REVIEW: A$AP Ferg branches out, gets personal on ‘Always Strive And Prosper’

asap ferg review

Artist: A$AP Ferg
Album: Always Strive And Prosper
Genre: Hip-Hop
Labels: ASAP Worldwide, Polo Grounds Music, RCA Records

When listening to 2013’s Trap Lord in anticipation of A$AP Ferg‘s new release, Always Strive And Prosper, I was reminded of how much I loved the moments of introspection and storytelling on that album. Yes, Ferg the Trap Lord and Hood Pope is impressive, but even more so is Ferg’s ability to walk us through his journey there. Always Strive And Prosper (which is also what “A$AP” stands for) finds Ferg digging deep into his life and experiences to give us a deeply personal record.

Even before we get to any songs, I want to bring up the skits on Always Strive And Prosper. At their worst, skits can be distractions on an album that interrupt the experience. At their best, they give us a look into the thought process and life of an artist. Ferg’s skits thankfully lean towards the latter. Whether it’s meeting up with his Uncle Psycho on “Meet My Crazy Uncle (Skit)” or reminiscing about his grandmother on “Grandma (Skit),” Ferg brings us into his life.

Family and storytelling is also where Ferg thrives lyrically. On “Psycho,” when Ferg raps that his uncle “front-flipped through a building window / land in the lobby. He was cut like Bruce Lee / but he didn’t know karate,” it gives the listener a vivid and memorable mental picture while also illustrating how crazy his uncle could be. It’s moments like this that Ferg shines. The album closes with “Grandma,” a deeply moving tribute to a woman who clearly meant the world to Ferg.

☆ ☆ ☆ ☆ ☆

▶ **GIVEN PROBLEM A**:
According to the album review, what does "A$AP" stand for?

☆ ☆ ☆ ☆ ☆

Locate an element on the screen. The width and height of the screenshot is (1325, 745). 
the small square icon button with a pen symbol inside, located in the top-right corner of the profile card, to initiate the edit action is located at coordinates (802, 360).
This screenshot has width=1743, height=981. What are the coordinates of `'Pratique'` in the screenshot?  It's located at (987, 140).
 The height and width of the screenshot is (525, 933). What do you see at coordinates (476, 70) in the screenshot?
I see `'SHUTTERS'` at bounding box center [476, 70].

☆ ☆ ☆ ☆ ☆

▶ **GIVEN PROBLEM B**:
Reproduce the entries that follow the album review word for word, every line of them.

▶ **EXERCISE SOLUTION A**:
Always Strive And Prosper.

▶ **EXERCISE SOLUTION B**:
Locate an element on the screen. The width and height of the screenshot is (1325, 745). 
the small square icon button with a pen symbol inside, located in the top-right corner of the profile card, to initiate the edit action is located at coordinates (802, 360).
This screenshot has width=1743, height=981. What are the coordinates of `'Pratique'` in the screenshot?  It's located at (987, 140).
 The height and width of the screenshot is (525, 933). What do you see at coordinates (476, 70) in the screenshot?
I see `'SHUTTERS'` at bounding box center [476, 70].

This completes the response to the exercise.